### Prompt
Find the lines below in which the string "Choose" occurs. Copy each one.

Dataset excerpts:
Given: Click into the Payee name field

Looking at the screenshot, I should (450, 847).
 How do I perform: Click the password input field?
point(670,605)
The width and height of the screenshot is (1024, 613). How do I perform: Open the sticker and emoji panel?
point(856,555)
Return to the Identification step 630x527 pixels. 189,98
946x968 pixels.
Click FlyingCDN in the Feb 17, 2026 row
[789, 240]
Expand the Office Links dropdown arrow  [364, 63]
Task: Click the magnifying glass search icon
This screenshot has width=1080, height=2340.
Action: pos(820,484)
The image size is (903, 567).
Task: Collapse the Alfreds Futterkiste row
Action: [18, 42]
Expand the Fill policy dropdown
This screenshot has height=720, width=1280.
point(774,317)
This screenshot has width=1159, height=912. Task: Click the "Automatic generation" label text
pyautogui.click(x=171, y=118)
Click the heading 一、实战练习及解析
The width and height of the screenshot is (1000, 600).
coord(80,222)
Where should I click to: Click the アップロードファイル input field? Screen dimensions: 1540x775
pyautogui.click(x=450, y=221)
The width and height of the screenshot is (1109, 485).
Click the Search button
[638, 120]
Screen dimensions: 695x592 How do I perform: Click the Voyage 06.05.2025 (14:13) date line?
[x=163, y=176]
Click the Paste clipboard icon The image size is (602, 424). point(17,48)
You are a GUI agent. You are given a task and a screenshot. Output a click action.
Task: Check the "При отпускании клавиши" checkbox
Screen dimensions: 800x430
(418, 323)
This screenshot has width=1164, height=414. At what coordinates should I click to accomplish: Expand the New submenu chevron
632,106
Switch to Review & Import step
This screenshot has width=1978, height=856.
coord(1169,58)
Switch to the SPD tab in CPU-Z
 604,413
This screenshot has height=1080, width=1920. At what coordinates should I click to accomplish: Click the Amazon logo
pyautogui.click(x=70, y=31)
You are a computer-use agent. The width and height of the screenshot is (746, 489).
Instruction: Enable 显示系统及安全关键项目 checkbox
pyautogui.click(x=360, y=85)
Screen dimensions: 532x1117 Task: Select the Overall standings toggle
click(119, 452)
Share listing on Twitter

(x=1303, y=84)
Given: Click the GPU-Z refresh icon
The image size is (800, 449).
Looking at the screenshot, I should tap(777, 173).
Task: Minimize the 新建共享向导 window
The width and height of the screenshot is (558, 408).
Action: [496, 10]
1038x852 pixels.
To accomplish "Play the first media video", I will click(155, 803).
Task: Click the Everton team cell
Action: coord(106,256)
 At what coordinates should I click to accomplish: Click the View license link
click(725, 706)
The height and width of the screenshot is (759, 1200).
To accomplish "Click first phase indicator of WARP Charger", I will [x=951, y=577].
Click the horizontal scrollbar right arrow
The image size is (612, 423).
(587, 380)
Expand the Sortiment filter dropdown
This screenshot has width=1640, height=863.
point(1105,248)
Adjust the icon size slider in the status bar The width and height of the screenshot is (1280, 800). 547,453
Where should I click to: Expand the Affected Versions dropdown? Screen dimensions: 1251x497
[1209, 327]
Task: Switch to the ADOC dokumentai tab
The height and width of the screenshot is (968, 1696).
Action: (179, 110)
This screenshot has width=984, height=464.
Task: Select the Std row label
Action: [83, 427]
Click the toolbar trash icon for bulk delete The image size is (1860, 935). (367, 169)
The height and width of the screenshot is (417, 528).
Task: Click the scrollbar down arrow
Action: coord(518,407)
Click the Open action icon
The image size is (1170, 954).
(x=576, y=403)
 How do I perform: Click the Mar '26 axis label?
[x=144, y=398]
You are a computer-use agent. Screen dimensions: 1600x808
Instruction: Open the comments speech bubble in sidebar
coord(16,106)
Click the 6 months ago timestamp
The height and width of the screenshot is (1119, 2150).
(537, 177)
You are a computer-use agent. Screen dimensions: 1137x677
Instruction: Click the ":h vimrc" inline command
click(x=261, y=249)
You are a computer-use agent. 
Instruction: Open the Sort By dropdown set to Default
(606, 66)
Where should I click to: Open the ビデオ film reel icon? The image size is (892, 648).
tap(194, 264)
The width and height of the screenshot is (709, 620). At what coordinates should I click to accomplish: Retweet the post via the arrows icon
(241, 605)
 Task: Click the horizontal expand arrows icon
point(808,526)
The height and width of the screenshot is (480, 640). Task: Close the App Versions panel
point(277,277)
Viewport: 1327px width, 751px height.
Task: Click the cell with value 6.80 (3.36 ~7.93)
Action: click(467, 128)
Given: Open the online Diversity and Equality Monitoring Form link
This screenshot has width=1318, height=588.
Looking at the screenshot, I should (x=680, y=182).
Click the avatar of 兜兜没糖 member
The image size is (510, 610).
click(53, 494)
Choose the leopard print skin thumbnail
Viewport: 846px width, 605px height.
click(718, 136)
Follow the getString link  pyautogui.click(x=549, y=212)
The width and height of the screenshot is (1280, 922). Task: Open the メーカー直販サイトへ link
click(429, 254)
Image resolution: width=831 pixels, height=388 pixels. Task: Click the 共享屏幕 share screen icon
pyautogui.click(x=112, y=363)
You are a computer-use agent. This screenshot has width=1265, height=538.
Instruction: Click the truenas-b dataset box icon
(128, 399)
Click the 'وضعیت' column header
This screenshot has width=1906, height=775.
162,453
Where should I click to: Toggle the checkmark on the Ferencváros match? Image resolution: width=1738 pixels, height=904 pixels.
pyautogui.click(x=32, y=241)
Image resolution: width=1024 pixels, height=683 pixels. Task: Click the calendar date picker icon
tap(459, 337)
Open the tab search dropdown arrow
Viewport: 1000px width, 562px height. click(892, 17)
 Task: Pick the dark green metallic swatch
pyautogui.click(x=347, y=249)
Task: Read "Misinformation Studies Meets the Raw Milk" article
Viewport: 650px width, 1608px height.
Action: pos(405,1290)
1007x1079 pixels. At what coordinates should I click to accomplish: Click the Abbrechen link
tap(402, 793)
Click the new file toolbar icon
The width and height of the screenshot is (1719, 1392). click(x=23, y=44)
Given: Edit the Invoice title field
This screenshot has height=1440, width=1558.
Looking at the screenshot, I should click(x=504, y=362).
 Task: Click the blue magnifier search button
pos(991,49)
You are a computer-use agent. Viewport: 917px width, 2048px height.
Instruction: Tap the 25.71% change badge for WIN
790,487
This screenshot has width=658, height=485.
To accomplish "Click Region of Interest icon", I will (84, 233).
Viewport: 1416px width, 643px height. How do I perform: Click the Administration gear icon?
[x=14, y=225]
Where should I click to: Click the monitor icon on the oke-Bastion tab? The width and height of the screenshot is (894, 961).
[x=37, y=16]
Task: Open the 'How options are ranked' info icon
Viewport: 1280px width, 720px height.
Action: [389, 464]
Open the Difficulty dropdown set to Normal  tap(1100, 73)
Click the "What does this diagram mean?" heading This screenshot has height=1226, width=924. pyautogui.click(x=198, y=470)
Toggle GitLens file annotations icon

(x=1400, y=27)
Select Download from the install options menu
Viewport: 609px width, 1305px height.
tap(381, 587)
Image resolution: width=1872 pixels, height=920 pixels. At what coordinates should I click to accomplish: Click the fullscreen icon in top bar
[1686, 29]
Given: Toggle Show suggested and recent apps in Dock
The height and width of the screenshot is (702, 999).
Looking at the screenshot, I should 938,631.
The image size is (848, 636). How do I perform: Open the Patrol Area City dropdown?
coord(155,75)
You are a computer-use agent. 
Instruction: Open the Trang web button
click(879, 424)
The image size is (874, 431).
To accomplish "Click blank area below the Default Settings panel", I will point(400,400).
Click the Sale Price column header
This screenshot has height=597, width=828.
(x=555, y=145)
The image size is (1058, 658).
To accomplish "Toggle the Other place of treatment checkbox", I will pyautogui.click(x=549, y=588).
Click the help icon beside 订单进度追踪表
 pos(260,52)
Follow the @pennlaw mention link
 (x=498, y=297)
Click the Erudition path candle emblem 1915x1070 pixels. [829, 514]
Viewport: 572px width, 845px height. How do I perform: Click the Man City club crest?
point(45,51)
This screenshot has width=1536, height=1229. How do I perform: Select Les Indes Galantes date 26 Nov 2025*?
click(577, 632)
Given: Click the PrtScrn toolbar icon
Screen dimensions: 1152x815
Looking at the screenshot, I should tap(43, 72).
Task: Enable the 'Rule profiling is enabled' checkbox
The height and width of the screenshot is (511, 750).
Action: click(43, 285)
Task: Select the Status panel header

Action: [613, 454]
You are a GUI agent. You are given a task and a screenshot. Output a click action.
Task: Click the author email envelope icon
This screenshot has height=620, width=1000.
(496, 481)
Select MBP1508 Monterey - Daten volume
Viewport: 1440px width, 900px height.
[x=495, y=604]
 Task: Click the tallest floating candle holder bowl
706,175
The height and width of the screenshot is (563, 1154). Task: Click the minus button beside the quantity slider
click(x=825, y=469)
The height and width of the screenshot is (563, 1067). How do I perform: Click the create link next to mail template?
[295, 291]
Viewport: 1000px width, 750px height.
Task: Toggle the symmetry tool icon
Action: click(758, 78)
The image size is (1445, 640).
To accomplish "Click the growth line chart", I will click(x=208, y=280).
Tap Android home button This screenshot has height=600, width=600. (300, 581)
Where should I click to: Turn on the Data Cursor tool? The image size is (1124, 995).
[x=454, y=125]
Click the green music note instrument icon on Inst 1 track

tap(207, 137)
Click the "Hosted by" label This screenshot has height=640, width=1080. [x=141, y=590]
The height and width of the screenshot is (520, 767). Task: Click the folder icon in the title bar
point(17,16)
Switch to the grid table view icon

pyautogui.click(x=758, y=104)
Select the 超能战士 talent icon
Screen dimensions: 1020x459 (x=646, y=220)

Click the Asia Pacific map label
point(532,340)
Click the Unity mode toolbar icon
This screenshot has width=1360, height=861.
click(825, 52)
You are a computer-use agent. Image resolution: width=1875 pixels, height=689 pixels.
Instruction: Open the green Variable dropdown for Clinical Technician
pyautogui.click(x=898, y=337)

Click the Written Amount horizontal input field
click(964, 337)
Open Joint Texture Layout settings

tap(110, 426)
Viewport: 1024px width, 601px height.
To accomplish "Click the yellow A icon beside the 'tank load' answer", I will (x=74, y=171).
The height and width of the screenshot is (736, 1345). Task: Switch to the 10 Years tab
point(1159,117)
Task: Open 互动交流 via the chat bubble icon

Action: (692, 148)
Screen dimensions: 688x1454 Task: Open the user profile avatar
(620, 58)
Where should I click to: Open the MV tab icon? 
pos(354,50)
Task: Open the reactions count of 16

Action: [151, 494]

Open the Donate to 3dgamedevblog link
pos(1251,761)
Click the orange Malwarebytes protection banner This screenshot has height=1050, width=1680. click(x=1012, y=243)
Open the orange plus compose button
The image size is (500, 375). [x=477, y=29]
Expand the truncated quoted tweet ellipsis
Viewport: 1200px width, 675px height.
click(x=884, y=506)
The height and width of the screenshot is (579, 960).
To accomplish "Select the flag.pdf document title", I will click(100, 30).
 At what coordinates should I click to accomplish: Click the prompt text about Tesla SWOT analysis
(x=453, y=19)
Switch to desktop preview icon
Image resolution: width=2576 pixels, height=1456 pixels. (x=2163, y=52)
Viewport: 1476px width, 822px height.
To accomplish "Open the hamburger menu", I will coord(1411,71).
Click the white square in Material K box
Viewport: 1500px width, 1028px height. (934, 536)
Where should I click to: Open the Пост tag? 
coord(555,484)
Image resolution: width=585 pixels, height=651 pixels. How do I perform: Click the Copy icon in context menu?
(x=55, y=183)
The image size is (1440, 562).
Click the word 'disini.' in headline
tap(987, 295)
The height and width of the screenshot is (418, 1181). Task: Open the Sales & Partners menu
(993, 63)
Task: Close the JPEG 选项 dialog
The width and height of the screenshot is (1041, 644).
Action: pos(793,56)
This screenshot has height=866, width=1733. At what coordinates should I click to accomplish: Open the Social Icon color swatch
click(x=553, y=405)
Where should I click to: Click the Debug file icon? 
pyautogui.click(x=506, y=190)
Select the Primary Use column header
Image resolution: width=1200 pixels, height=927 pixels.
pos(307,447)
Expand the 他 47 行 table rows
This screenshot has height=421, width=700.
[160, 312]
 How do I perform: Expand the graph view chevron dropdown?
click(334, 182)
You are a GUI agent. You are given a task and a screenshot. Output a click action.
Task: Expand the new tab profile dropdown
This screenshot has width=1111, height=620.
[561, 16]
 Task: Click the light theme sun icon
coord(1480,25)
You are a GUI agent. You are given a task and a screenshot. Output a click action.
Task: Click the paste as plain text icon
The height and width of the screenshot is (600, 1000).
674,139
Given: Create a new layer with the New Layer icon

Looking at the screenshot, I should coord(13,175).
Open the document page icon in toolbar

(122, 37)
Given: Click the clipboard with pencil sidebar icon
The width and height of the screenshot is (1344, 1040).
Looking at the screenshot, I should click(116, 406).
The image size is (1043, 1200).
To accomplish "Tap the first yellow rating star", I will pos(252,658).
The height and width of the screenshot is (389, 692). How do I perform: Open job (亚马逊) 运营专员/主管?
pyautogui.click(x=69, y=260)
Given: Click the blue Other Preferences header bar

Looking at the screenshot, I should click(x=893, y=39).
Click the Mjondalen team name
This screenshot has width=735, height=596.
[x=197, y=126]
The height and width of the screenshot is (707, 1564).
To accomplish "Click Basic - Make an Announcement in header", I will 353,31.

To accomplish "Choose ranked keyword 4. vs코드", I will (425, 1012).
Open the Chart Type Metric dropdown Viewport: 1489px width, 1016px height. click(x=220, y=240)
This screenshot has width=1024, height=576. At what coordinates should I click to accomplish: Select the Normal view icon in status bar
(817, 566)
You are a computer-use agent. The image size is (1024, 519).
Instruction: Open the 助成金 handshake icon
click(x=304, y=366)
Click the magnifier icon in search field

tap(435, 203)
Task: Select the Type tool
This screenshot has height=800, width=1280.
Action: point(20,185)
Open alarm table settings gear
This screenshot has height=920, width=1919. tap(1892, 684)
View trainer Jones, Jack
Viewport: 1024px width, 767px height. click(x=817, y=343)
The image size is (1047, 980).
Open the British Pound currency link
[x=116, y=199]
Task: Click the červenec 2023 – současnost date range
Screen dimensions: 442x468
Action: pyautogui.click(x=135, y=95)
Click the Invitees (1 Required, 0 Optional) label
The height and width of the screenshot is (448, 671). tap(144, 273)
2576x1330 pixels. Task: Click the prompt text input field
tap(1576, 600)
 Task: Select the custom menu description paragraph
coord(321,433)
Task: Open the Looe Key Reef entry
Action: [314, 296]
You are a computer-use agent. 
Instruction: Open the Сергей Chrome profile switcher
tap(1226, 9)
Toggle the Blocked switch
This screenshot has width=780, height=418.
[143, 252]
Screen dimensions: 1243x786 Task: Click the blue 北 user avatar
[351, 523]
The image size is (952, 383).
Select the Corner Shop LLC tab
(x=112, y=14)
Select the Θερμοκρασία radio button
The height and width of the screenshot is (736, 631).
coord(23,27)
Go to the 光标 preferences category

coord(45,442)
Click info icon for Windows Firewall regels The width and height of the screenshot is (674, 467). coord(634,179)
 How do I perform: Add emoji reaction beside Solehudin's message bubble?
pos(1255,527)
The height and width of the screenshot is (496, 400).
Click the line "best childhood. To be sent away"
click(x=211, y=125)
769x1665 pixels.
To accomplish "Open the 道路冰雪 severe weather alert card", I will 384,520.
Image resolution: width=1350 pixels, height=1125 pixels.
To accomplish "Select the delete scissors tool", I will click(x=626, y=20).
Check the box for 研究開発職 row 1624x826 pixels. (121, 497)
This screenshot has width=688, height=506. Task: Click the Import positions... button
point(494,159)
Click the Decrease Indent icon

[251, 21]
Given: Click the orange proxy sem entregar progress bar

### Solution to the problem
Choose the leopard print skin thumbnail
To accomplish "Choose ranked keyword 4. vs코드", I will (425, 1012).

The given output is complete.